Глава 6. Но слава Богу, есть друзья…
Смотри, кто пришёл!
— Сука! — истерично вскрикнул Николай и оттого, что привык уже к этой язве-Яшке, прикипел морской солью, по-флотски, и оттого, что почувствовал себя вдруг жестяным зайцем на дощатой стене ярмарочного тира, как ни крутись вокруг гвоздика — бей, не хочу.
И эта сволочь била. Била так, что не то чтобы в ответ пальнуть из шмайсера — подумать об этом некогда было. Жёлтая пыль дыбилась под ногами, злая бетонная крошка секла по голой спине. Ещё миг — живой пока, ещё секунду, точно последнюю…
И вдруг пулемётный лай оборвался.
— Колька, сюда! — как-то странно, не ушами, а где-то под ребрами, не услышал, а учуял Царь и поднял всклокоченную чернявую голову.
Взбаламученная пенистая вода кружила вокруг рубки вражьей подлодки, успокаиваясь. Наверху стальной башенки, прислонившись спиной к откинутой крышке люка и надвинув на самый нос чёрную каску с белым орлом на виске, лежал немец в домашнем свитере, точно отдыхал в шезлонге.

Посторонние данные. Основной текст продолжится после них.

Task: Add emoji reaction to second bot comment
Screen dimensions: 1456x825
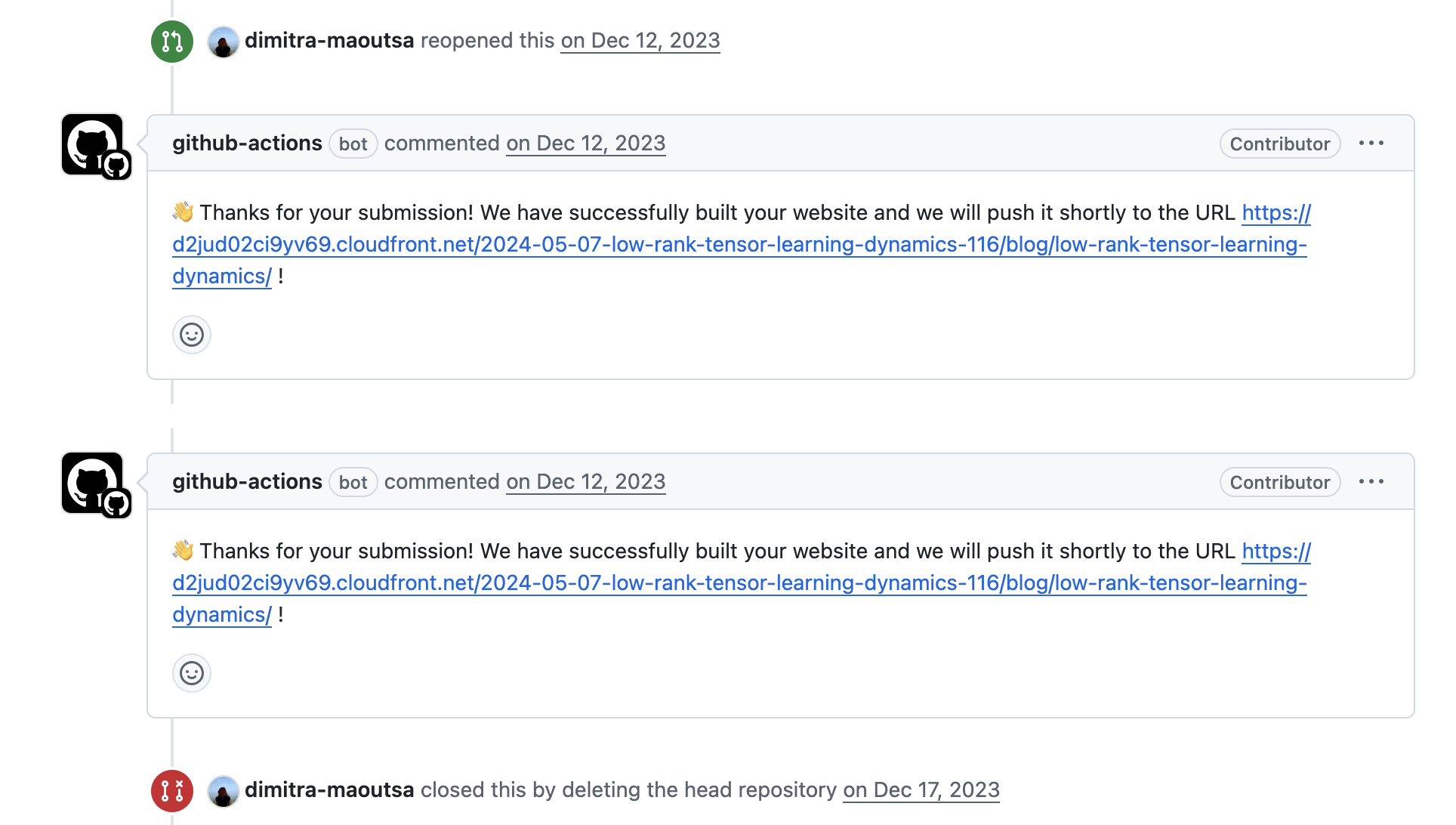Action: click(192, 673)
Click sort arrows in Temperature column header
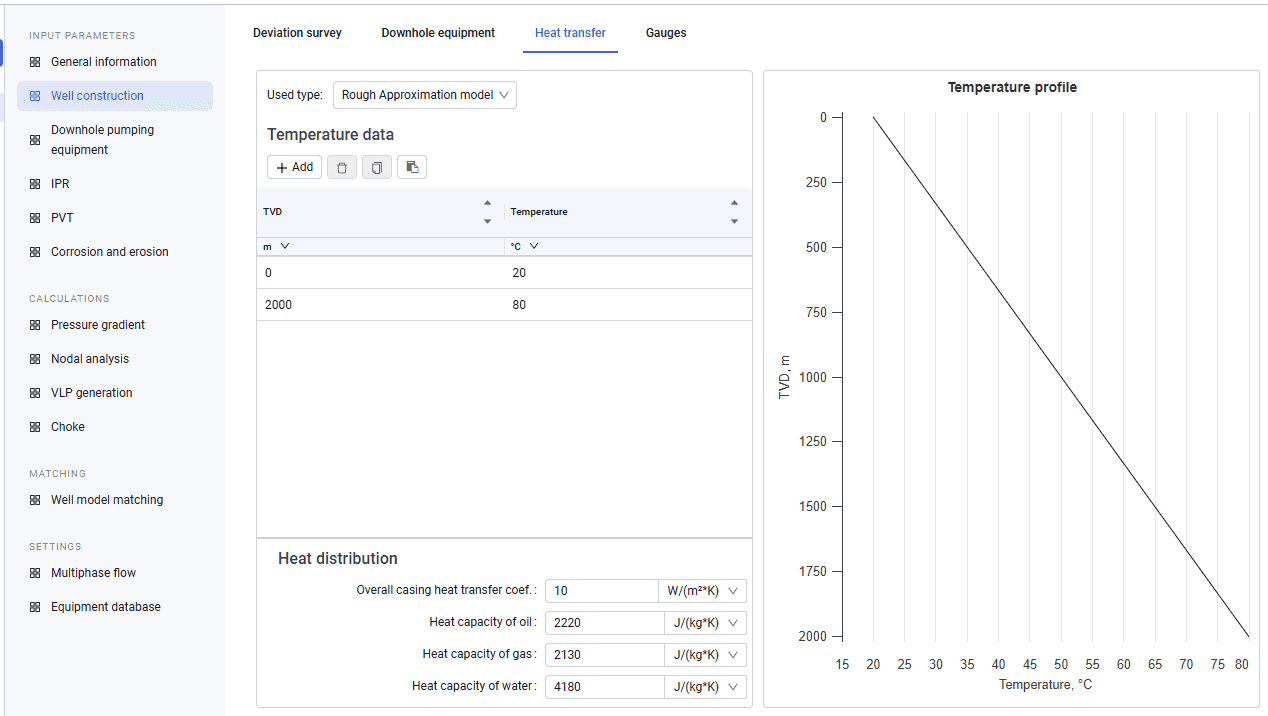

А у основания рубки, у клёпаного бока с литерой «U-16», виднелся перекошенный набок зелёный нос бронекатера. И словно «бог из машины», махал Кольке из катера рукою Саша Новик. Самый что ни на есть старший лейтенант Новик, не забывая другой рукою ворочать «перфорированным» дулом пулемёта, щедро высевая на броню латунные блёстки гильз…
К тебе из бездны воззвал…
Вынырнул Войткевич не менее чем через полчаса.
Впрочем, непосредственно под водой провел он чуть больше физиологической нормы, если есть таковая. По крайней мере, голова была мутной до темна, звенело в ушах и грудь готова была уж окончательно взорваться, когда его выбросило на изгиб широкой трубы. Шириной, право же, достойной городского коллектора.
«Жив, уже хорошо…» — поморщился Яков, поскольку хорошо было далеко не всё. Вот, с ногой, например, не всё слава богу…
«Хотя могло быть и хуже…» — убедился Войткевич, отогнув офицерское хромовое голенище. С ногой обошлось по-божески.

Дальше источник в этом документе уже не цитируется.